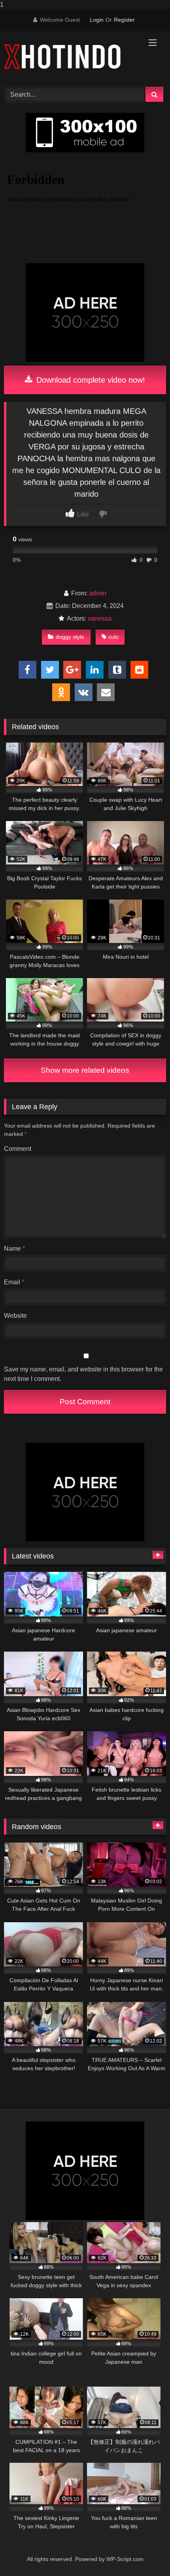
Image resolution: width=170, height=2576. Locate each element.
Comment (17, 1148)
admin (97, 593)
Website (15, 1315)
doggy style (70, 637)
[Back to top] (145, 2554)
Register (124, 20)
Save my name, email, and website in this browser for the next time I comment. (83, 1374)
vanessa (99, 618)
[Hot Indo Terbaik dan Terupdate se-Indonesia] (69, 56)
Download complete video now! (89, 380)
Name (14, 1248)
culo (113, 637)
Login (97, 20)
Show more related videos (85, 1070)
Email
================
### [Task to carry out]
Exact wording is required throughout: write out all the records, but no pictures.

### [Reply to the task]
Image resolution: width=170, height=2576. Locate each element.
Comment (17, 1148)
admin (97, 593)
Website (15, 1315)
doggy style (70, 637)
[Back to top] (145, 2554)
Register (124, 20)
Save my name, email, and website in this browser for the next time I comment. (83, 1374)
vanessa (99, 618)
[Hot Indo Terbaik dan Terupdate se-Indonesia] (69, 56)
Download complete video now! (89, 380)
Name (14, 1248)
culo (113, 637)
Login (97, 20)
Show more related videos (85, 1070)
Email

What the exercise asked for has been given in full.